**Task to complete:**
Each line of the data below holding the word "computer" must be copied.

(Stored records)
---
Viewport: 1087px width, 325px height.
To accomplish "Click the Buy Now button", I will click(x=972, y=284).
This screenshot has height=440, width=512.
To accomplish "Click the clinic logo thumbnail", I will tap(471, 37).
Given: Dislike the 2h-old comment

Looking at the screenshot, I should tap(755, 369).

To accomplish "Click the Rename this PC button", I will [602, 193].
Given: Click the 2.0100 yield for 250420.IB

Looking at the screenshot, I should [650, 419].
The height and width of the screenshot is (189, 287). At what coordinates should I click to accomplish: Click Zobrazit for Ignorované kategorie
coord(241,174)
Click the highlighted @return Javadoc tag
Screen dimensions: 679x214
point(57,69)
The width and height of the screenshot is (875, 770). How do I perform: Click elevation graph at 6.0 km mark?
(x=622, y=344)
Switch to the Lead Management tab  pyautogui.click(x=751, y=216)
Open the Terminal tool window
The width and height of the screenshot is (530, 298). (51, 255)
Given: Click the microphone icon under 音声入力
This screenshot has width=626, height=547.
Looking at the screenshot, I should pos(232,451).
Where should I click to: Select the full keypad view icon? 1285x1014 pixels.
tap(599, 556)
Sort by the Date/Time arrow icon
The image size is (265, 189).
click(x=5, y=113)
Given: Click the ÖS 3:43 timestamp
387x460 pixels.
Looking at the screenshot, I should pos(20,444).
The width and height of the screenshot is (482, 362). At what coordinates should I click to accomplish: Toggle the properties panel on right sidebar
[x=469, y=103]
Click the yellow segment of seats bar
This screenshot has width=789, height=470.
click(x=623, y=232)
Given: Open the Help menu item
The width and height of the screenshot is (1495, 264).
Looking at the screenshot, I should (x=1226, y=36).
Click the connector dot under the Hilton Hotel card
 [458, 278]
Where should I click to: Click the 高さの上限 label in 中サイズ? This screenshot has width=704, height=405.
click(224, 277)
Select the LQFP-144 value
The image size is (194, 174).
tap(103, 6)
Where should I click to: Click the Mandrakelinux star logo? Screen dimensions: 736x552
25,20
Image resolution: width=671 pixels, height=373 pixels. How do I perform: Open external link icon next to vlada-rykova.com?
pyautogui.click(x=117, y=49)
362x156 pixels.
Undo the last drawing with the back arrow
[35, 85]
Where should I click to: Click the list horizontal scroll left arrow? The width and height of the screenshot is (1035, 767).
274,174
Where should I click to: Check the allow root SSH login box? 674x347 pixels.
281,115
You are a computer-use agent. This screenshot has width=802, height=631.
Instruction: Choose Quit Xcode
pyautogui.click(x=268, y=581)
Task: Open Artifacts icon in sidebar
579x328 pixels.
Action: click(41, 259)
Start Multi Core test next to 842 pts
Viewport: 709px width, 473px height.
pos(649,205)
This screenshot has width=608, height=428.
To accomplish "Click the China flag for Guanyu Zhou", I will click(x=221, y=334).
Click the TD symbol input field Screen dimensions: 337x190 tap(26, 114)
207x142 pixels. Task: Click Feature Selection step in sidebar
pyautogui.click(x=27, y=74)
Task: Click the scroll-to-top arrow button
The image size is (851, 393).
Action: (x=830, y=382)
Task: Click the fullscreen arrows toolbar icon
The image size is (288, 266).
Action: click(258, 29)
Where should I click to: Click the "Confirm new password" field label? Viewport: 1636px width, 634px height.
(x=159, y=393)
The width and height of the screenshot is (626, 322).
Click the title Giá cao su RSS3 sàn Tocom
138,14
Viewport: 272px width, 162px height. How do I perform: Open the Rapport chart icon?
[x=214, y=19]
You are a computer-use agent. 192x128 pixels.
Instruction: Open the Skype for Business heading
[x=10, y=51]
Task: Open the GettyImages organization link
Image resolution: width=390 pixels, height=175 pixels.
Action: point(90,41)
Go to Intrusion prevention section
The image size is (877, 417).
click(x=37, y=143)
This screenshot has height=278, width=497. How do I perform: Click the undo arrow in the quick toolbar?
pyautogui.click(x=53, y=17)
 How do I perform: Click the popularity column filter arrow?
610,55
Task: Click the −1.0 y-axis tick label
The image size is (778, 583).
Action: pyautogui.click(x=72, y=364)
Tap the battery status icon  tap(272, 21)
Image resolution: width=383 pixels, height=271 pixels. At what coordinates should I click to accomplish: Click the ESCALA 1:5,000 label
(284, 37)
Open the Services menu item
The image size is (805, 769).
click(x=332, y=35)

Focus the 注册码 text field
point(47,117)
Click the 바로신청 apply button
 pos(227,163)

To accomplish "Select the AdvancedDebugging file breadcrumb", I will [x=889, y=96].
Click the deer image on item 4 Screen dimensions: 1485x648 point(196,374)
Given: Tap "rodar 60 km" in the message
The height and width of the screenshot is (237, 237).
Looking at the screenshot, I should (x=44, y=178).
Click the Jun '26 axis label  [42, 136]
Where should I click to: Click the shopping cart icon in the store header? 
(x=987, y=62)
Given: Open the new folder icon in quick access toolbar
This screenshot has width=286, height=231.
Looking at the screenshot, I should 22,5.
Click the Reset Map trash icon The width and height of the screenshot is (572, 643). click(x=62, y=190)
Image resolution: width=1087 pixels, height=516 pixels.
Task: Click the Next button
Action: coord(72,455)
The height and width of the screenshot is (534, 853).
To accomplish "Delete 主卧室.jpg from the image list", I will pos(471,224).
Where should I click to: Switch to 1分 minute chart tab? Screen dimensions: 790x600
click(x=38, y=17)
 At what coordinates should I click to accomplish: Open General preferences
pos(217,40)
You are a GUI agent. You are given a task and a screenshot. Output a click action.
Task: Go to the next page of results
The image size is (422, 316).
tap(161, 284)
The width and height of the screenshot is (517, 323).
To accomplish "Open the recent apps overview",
---
**Answer box:**
You are a computer-use agent. This screenshot has width=802, height=631.
You are a computer-use agent. 192x128 pixels.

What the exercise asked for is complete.